Searching concordances
Overview
Teaching: 15 min
Exercises: 20 minQuestions
How can I search in AntConc?
How can I use search to discover features of catalogue data?
Objectives
Explain how to search a concordance
Explain how to read a concordance
Searching in AntConc
After generating lists that characterise a whole corpus, the other main way to interact with a dataset in AntConc is to use search to narrow your enquiry to a subset of a corpus.
The Concordance
tab is one of many tabs that responds to search. Navigate to the Concordance
tab, put the string “wear” into the search box, and hit Start
.
After a little thought, AntConc populates the tab. We can observe that - by default - a search in the Concordance
tab does a number of things:
- It returns a series of lines of text, known as ‘condordances lines’ (hence the name of the tab).
- It prompts AntConc to tell us how many times the search term has matched in the corpus (39 in this case)
- It looks for the search term as a word rather than as a string of characters (so our hit count is for words not strings).
- It uses a case-insensitive search.
- It assumes we care more about the word next after the search term rather than before it (though this can be changed, as we shall see shortly!)
- It sorts the results alphabetically by the first character after the search term.
- For each line, it returns information on the file name from which the search term orginates.
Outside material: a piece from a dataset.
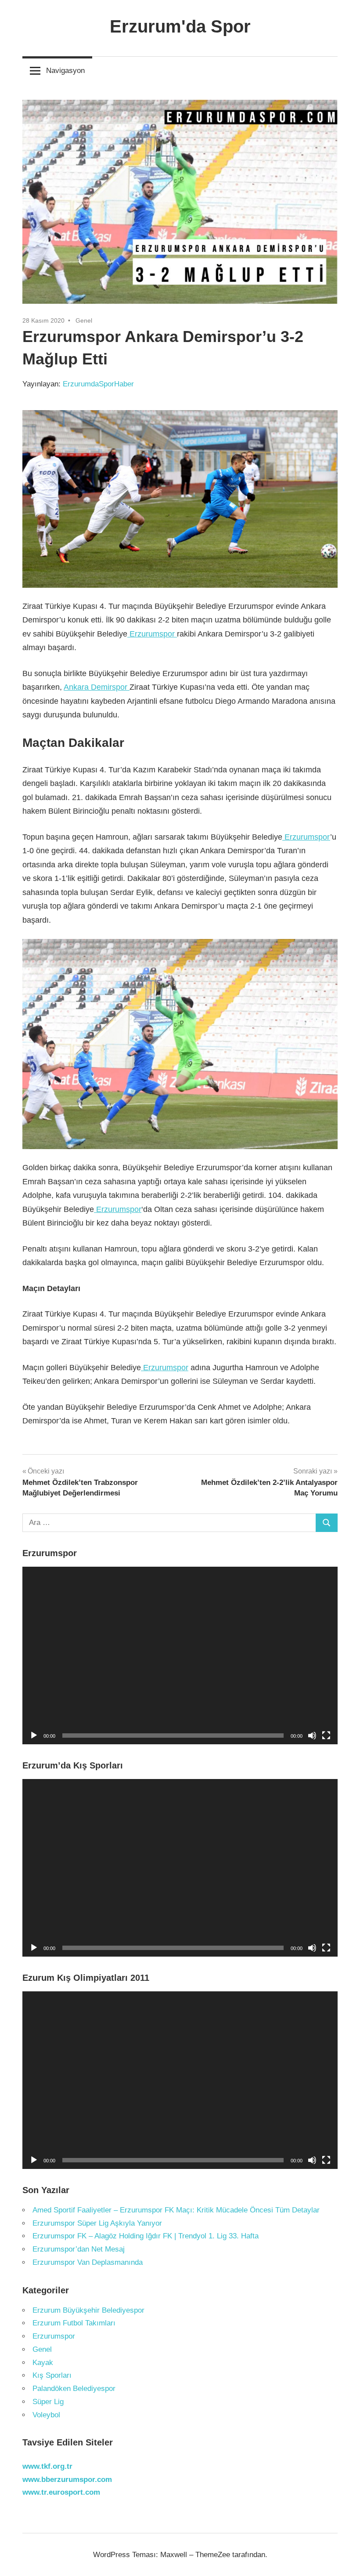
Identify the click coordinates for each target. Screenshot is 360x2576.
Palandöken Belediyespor (73, 2388)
That is, if we’ve separated our file into parts to ease import and processing, we would see many file names. You should be able to see there is comparative potential here, if not take a look at our alternative episodes (starting with BM-MDG.zip: Word lists).
Comparative analysis in AntConc
By working on multiple files, and by providing outputs that identify which result relates to which file, the
Concordance
tab gives us a way into comparative analysis of catalogue data, be that longitudinal (files seperated by the decades in which catalogue entries were made), by collection, or be cataloguer. We discuss comparing corpora in more detail in a later episode.
Adapting your search
The default search can be changed by use of the options available in the Condordance
tab.
If you untick Words
, and rerun your search, you’ll notice that AntConc returns many more hits (272 compared with 39 before) and that some of those results are for variants of the word “wear”. This does not mean, however, that you’ve instructed AntConc to look for variants of the word “wear”. Rather, you have searched for the four-character string wear
, meaning that the results could include everything from real English words such as “wear”, “wears”, and “wearing” to strings that contain the character sequence wear
, such as “footwear”, “12345wear”, or “jdeoakewearldsgldslg”.
Now we know how the Words
option works, tick the Case
option, change the search term to the string “wear” and hit Start
. 271 results are returned (one fewer than before). This is because we have made a case-sensitive search, and the only instance of the string “Wear” in the corpus is for the word ‘Wears’ positioned at the start of a quotation (there are no people with the family name “Wearing” in this corpus!)
Finally for now, note the Kwic Sort
section. Kwic
means Keywords in Context
and in AntConc this sort works on levels
: first Level 1
, then Level 2
, then Level 3
. The values in the boxes refer to the position relative to the search term on which the sort takes places: so 1R
sorts by the first word to the right of the search term, 1L
by the first word to the left of the search term, 0
by the search term itself, and so on. Note that these levels
correspond not only to how the concordance is sorted, but also to the colouring on the words in the concordance.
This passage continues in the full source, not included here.